Abrem-se caminhos para construção de histórias que marcam o desabrochar do sujeito,
em que novas narrativas sobre e para a criança são contadas e escritas a cada encontro.
Ao acompanhante terapêutico cabe a tarefa de colocar em primeiro plano a
constituição de um sujeito desejante, ao operar um corte que rompe com o horizonte de
histórias amarradas a um diagnóstico, de queixas sobre sintomas e limitações esperadas
dos familiares. Acompanhar é suportar o desconhecido, a temporalidade do outro; ampliar
o olhar, as fronteiras simbólicas; nomear, reconhecer, traduzir, compor, inventar,
reescrever, auxiliar os pais na escritura de histórias as quais eles possam contar sobre e
para seus filhos, garantindo um lugar de sujeito no edifício simbólico familiar.
REFERÊNCIAS
BARRETTO, K. D. Ética e técnica no acompanhamento terapêutico: andanças com
Dom Quixote e Sancho Pança. São Paulo: Unimarco Editora, 1998, 210p.

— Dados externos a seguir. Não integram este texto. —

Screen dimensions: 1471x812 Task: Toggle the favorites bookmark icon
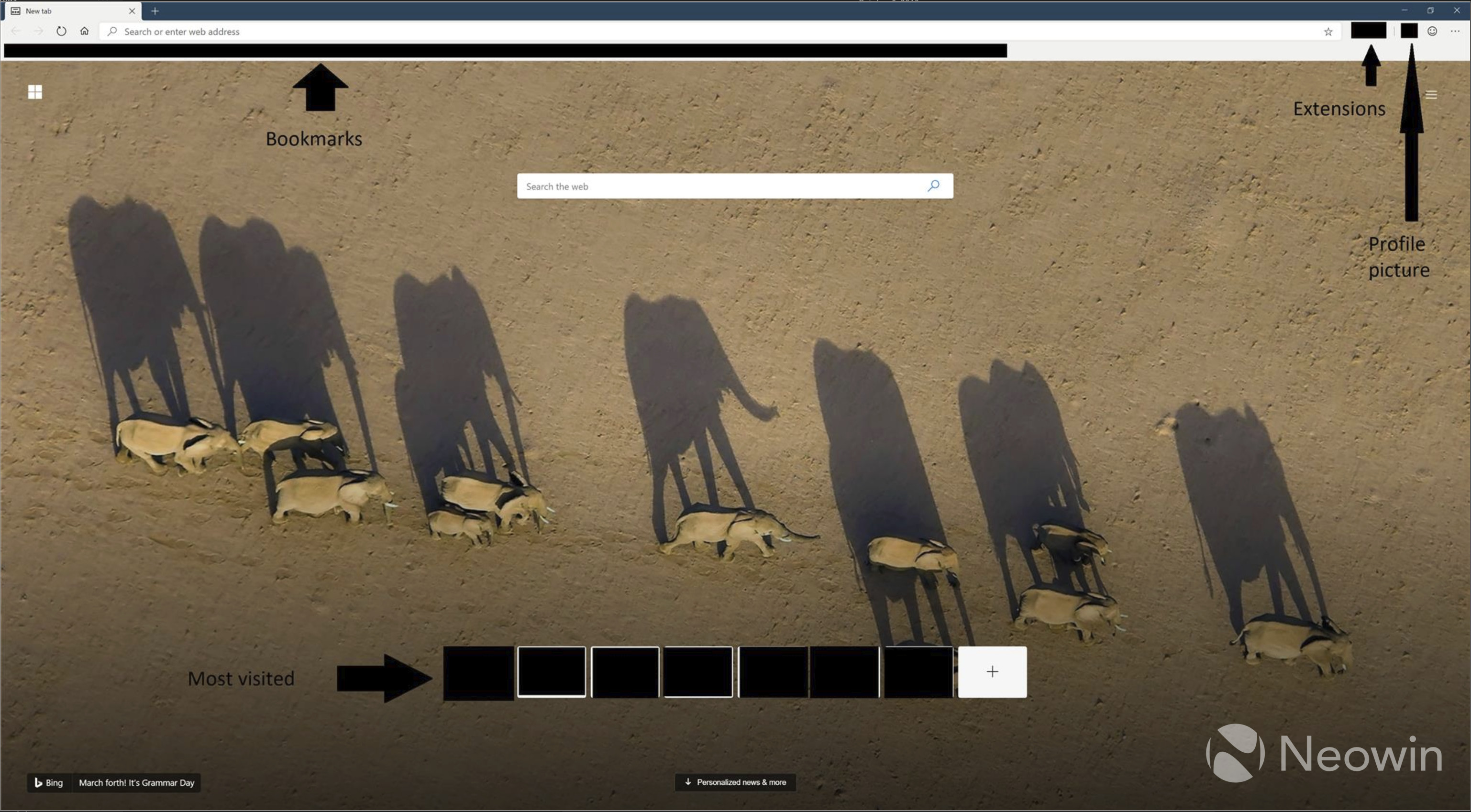coord(1328,31)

BENEVIDES, L. G.; MACHADO, P. S. Espaço-temporalidades no acompanhamento
terapêutico. In: PALOMBINI, A. de L. (org.). Acompanhamento terapêutico na rede
pública: a clínica em movimento. Porto Alegre: Editora da UFRGS, 2004, p. 43-56.
JERUSALINSKY, A. Para entender a criança: chaves psicanalíticas. São Paulo:
Instituto Langage, 2011, 188 p.
JERUSALINSKY, J. Enquanto o futuro não vem: a psicanálise na clínica
interdisciplinar com bebês. Salvador, BA: Ágalma, 2002.
_______. Acompanhamento terapêutico e a construção de um protagonismo. In: Escritos
da Criança, nº 6. 2ª ed. Porto Alegre: Centro Lydia Coriat, 155-169.
MEIRA, A. M. As crianças na cidade e o acompanhamento terapêutico. Psicologia &
Sociedade, 25 (n. spe. 2), 41-45, 2013.
PALOMBINI, A. de L. (org.). Acompanhamento terapêutico na rede pública: a
clínica em movimento. Porto Alegre: Editora da UFRGS, 2004.
_______. Vertigens de uma clínica a céu aberto: a cidade. Contribuições do
acompanhamento terapêutico à clínica na reforma psiquiátrica. 2007, 247 f. Tese
(Doutorado) – Universidade do Estado do Rio de Janeiro, Instituto de Medicina Social,
Programa de Pós-graduação em Saúde Coletiva, Rio de Janeiro, 2007.